A avaliação interna é de que, apesar de duas vagas em disputa, a eleição para o Senado tende a ser altamente fragmentada, com candidatos competitivos enfrentando dificuldades para consolidar o chamado “segundo voto” — fator que pode ser determinante no resultado final.
Dentro dessa leitura, partidos têm buscado nomes que não apenas agreguem votos próprios, mas que também fortaleçam a legenda de forma mais ampla. É nesse contexto que surge a sondagem a Bruno Ortiz, visto como um nome com potencial de alcance entre o público jovem e eleitores mais críticos ao cenário político tradicional.
Atualmente, o Republicanos já está alinhado com a pré-candidatura do ex-governador Reinaldo Azambuja (PL) ao Senado. No entanto, a legenda avalia que apenas um nome pode não ser suficiente diante da complexidade da disputa.
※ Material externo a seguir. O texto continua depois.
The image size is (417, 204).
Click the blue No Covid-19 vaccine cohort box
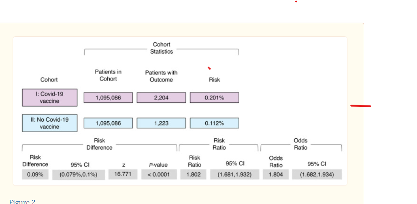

Informações obtidas pelo O Contribuinte, com base em pesquisas internas às quais a reportagem teve acesso — mas que não podem ser divulgadas — apontam que a principal dificuldade entre os pré-candidatos ao Senado está justamente na consolidação do segundo voto.
Reinaldo Azambuja, por exemplo, ainda não consegue atingir de forma consistente parte do eleitorado ligado ao ex-deputado estadual Capitão Contar. O cenário se repete no sentido inverso: Contar também enfrenta resistência para captar o segundo voto fora de sua base mais fiel.
Na esquerda, o quadro não é diferente. O deputado Vander Loubet encontra dificuldades para ampliar seu alcance além de seu campo tradicional, especialmente entre eleitores moderados ou de direita. A mesma limitação aparece no entorno da senadora Soraya Thronicke, que também disputa espaço nesse campo político.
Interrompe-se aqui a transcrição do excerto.